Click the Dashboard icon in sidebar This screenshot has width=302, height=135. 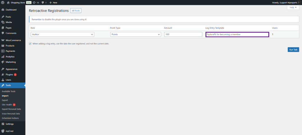point(3,10)
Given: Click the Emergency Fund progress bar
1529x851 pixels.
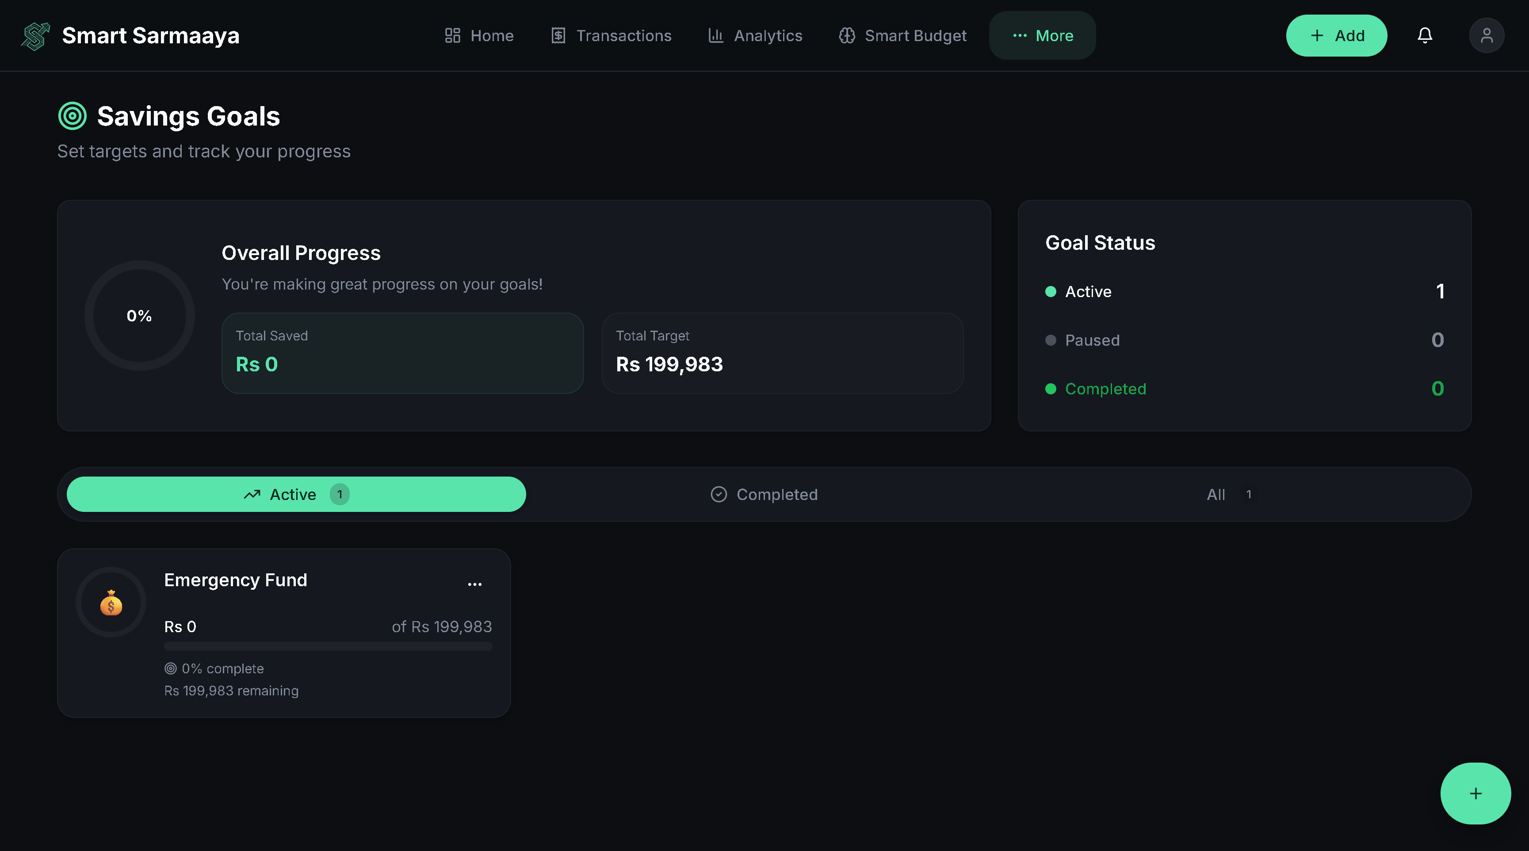Looking at the screenshot, I should [328, 646].
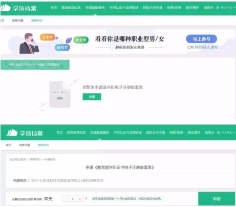236x207 pixels.
Task: Click the 研究型 blue career tag
Action: click(62, 47)
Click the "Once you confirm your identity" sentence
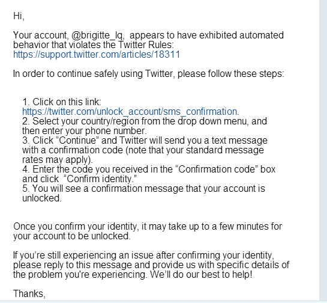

▶ _Exercise details_
Copy the material from the line containing "Given: Click the Emergency Fund progress bar" through its last line, replacing "Emergency Fund" with "Savings Goal" and changing nothing else. Leave the pictures out.

▶ _Right answer_
Given: Click the Savings Goal progress bar
1529x851 pixels.
Looking at the screenshot, I should [328, 646].
236x207 pixels.
Task: Click the 研究型 blue career tag
Action: click(62, 47)
Click the "Once you confirm your identity" sentence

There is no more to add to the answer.